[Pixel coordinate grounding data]

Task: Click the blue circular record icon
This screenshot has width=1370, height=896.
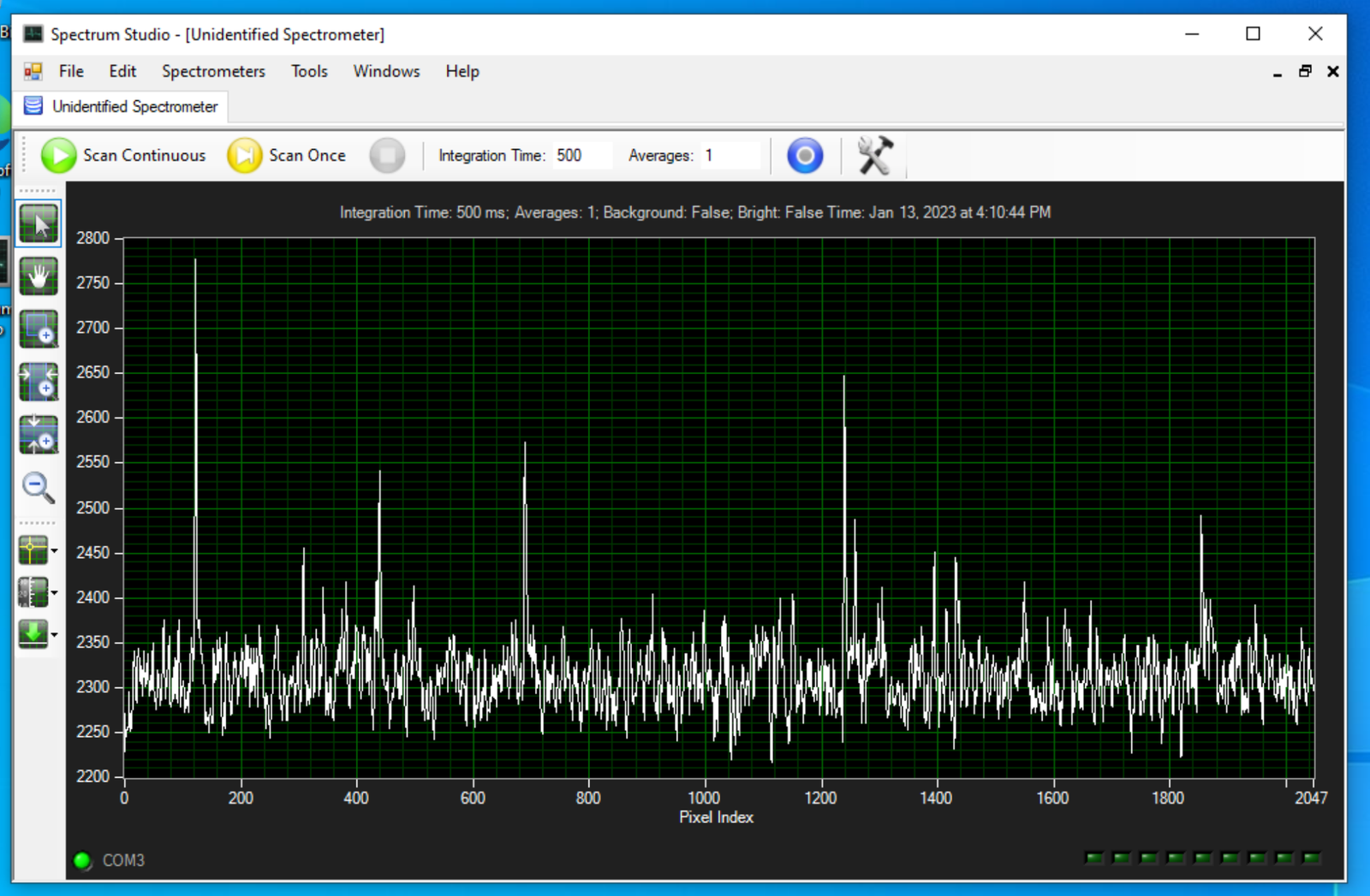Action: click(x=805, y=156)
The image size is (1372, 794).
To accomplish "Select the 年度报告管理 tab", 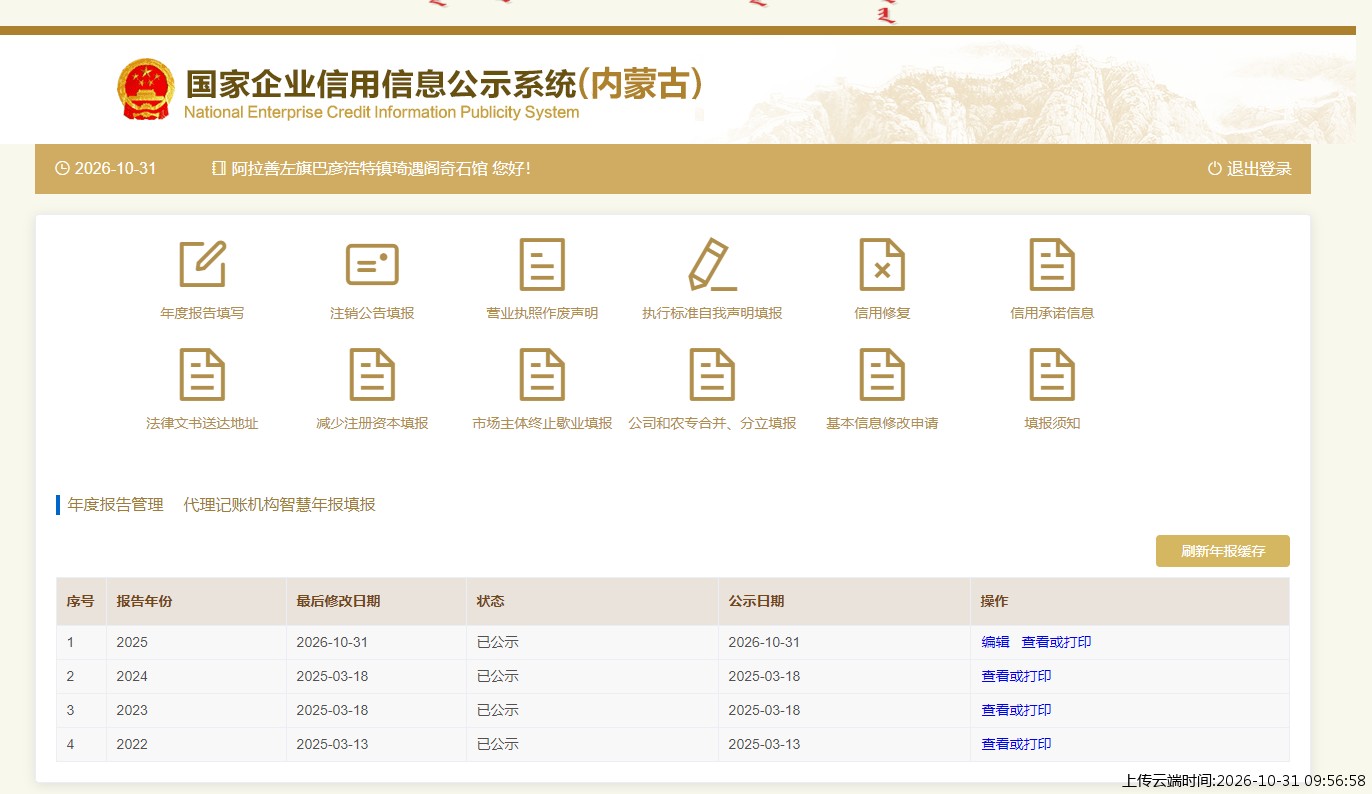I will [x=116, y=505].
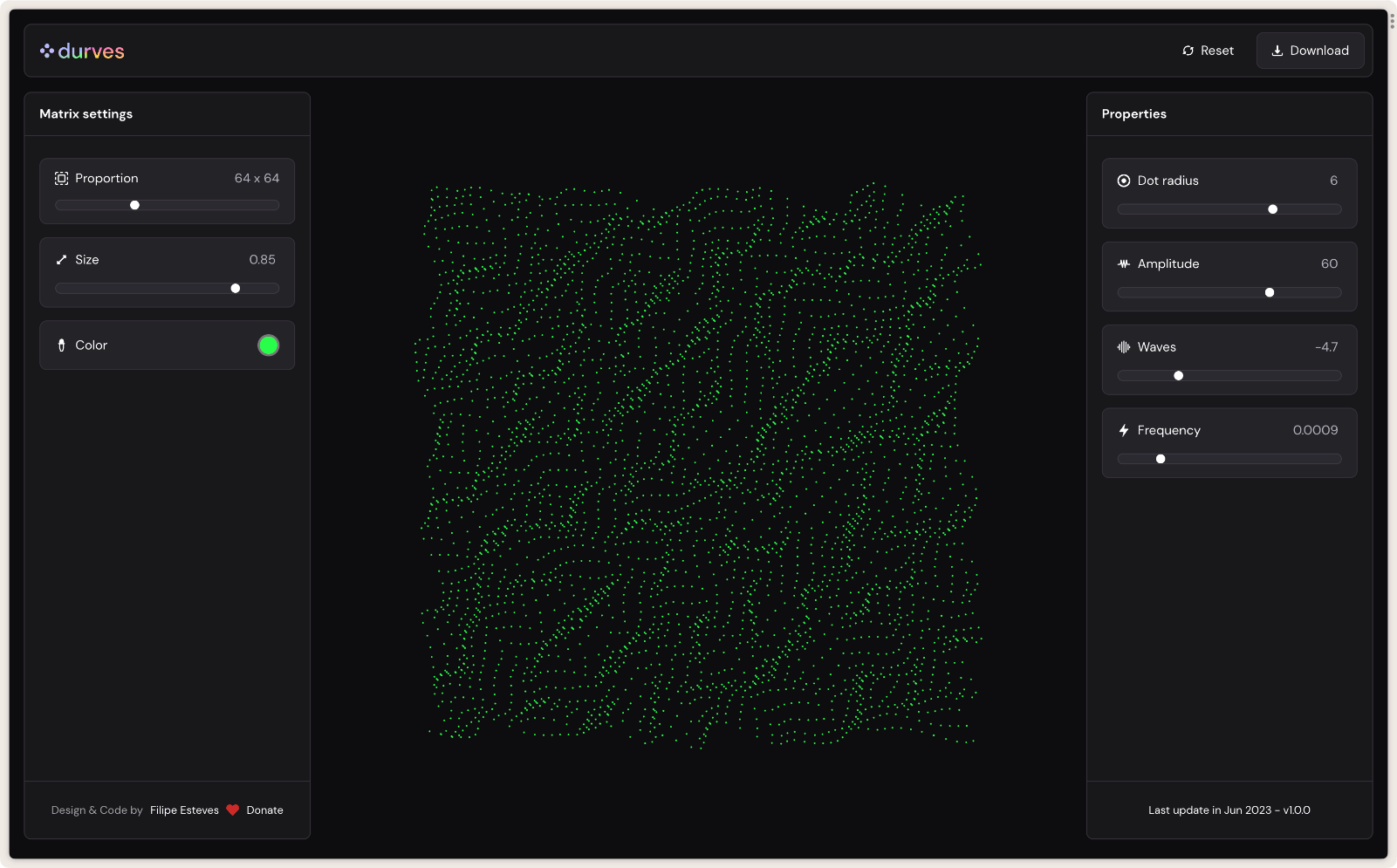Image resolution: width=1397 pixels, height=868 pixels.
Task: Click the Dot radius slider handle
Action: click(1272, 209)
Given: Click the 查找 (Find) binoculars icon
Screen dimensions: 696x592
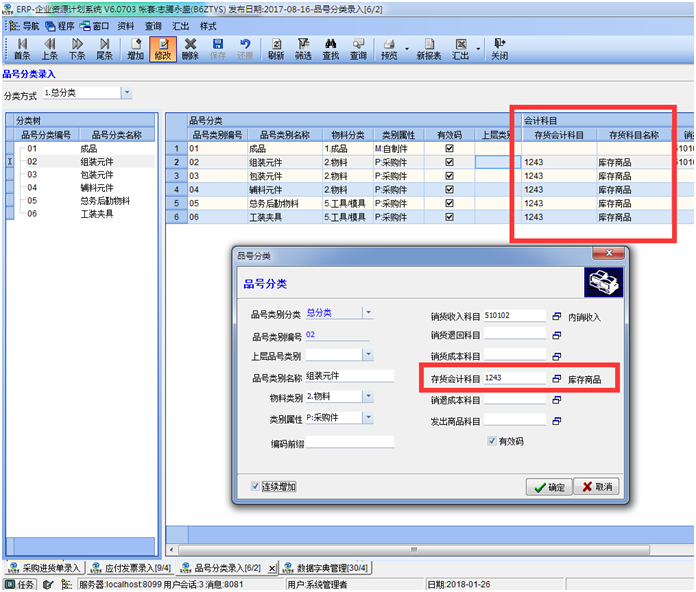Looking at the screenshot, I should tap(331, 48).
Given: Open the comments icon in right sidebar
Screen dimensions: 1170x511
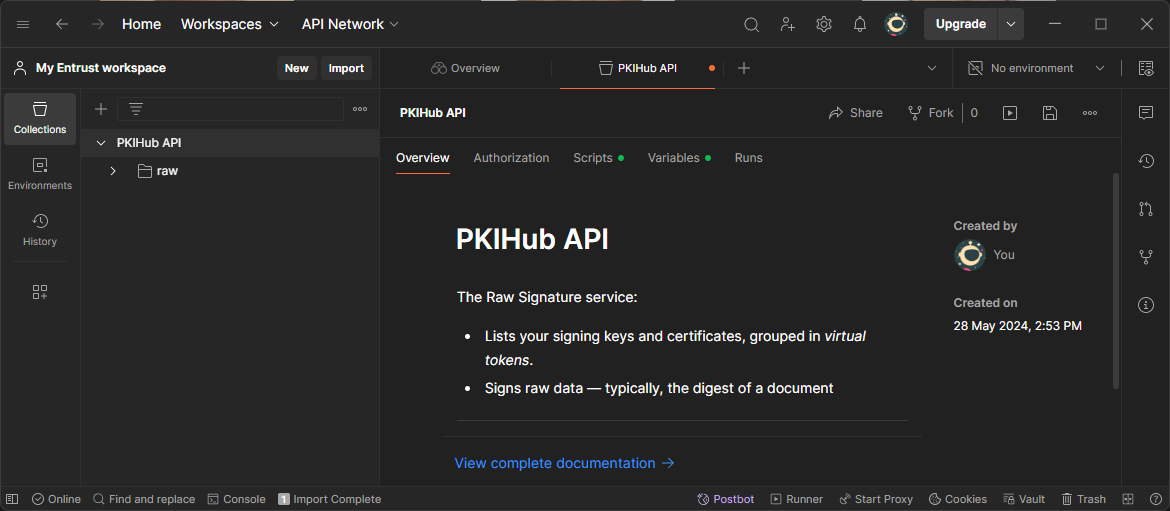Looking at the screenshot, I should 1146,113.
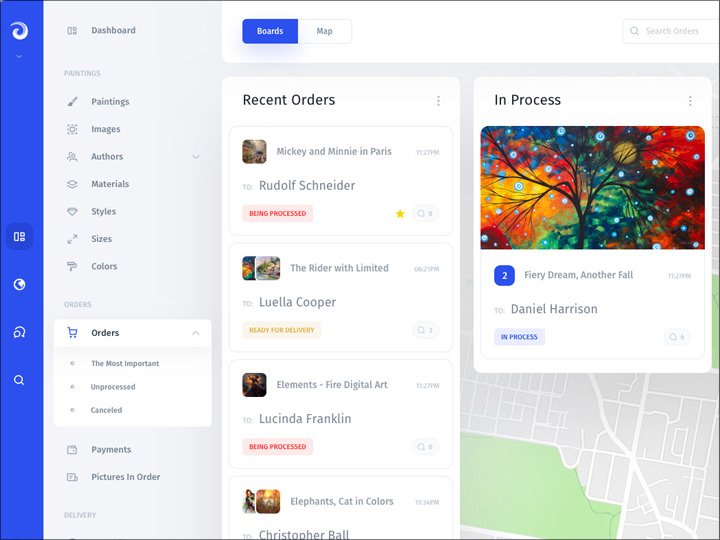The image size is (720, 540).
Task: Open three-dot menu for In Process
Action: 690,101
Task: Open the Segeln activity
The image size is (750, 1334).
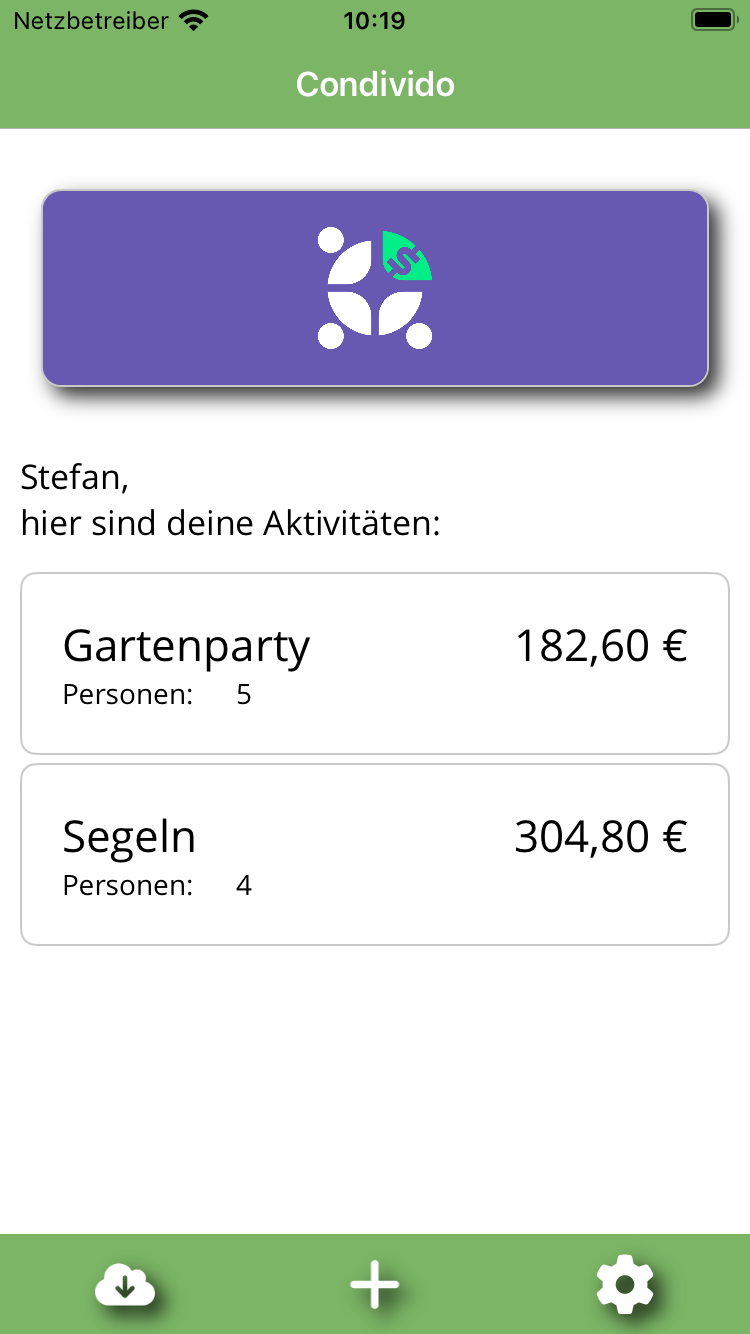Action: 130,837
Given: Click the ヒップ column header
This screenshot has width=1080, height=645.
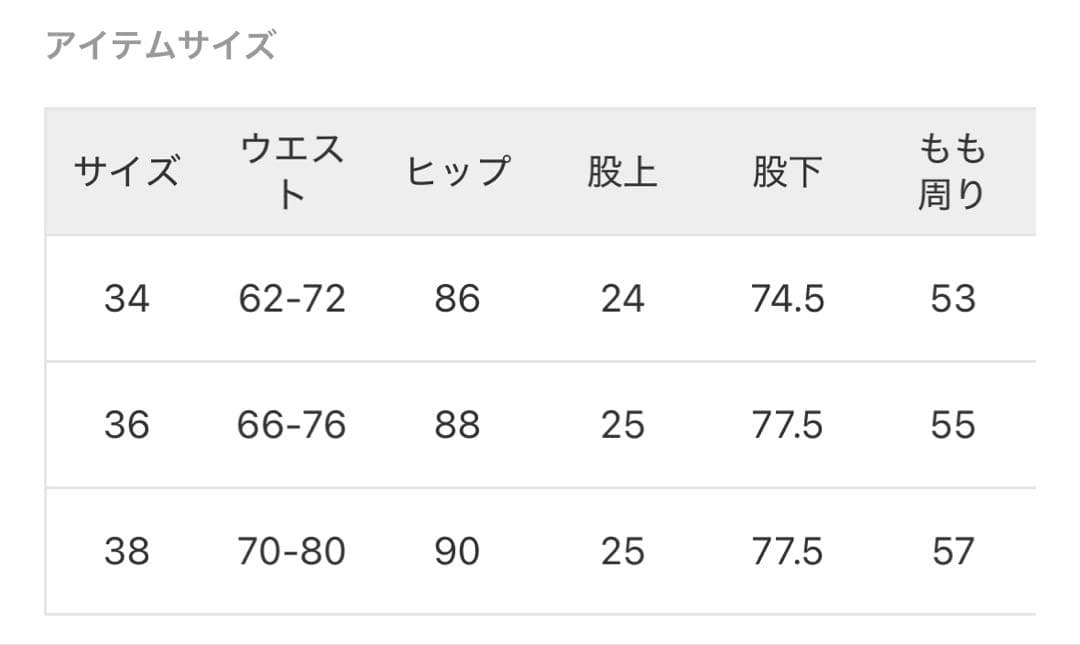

## Aim of the exercise
Wherever the word "Given" appears in the data, return the whole line.

## Exercise output
Given: Click the 查找 (Find) binoculars icon
Given: Open the comments icon in right sidebar
Given: Click the ヒップ column header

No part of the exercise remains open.